[Goal of the exercise]:
This exercise calls for every record to be set down exactly.

####

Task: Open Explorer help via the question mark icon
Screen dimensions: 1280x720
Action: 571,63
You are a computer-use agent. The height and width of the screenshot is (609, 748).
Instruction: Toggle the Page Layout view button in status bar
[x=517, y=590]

####

[Solution]:
Task: Open Explorer help via the question mark icon
Screen dimensions: 1280x720
Action: 571,63
You are a computer-use agent. The height and width of the screenshot is (609, 748).
Instruction: Toggle the Page Layout view button in status bar
[x=517, y=590]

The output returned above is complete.